最近では、芸能人で公表される方も増えてきました。
歌手の伍代夏子さんが公表されたことでも話題となりました。
以下、伍代夏子さんのインタビュー記事の一部を引用させて頂きます。
「ジストニアとは、意思と無関係に筋肉が収縮してしまう病気で、指令を出す脳の過活動によって起こる、と言われています。症状が全身に出るタイプと、字を書こうとすると手が震えて書けなくなる『書痙(しょけい)』などの局所的なタイプとがあり、私は後者。症状の出る部位はさまざまです。ただ、ギタリストなら指先、ピッチャーならボールを握るほうの手、という具合に、その人にとって命の次に大事なところに出る傾向があるんじゃないでしょうか。」(『婦人公論』2021年4月27日号より)

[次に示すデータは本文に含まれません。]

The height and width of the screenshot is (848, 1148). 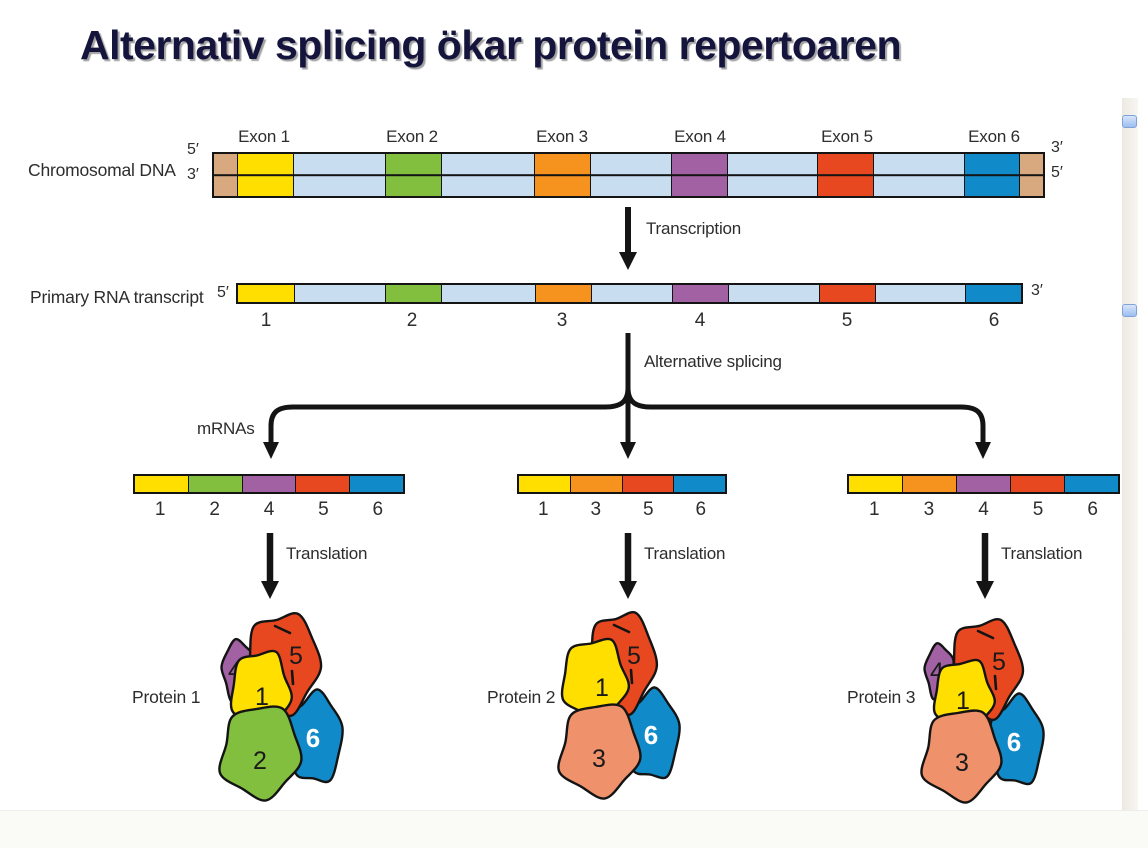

伍代さんが痙攣性発声障害を公表したことにより、同じ病気で悩む人の中には、勇気をもらったという方も多くいることと思います。
命の次に大事なところ
『その人にとって命の次に大事なところに発症する』
この病気は、声を出す事を意識する人が発症しやすい傾向があるようです。
学生時代の私は先生に「イタリア人のように喋りなさい。」
と言われ、声を出すことを強烈に意識する日々でした。
しかしそれは、自分本来のオリジナルの声のポジションを身につけるのではなく、自分とは違う他の何者かを目指していたわけです。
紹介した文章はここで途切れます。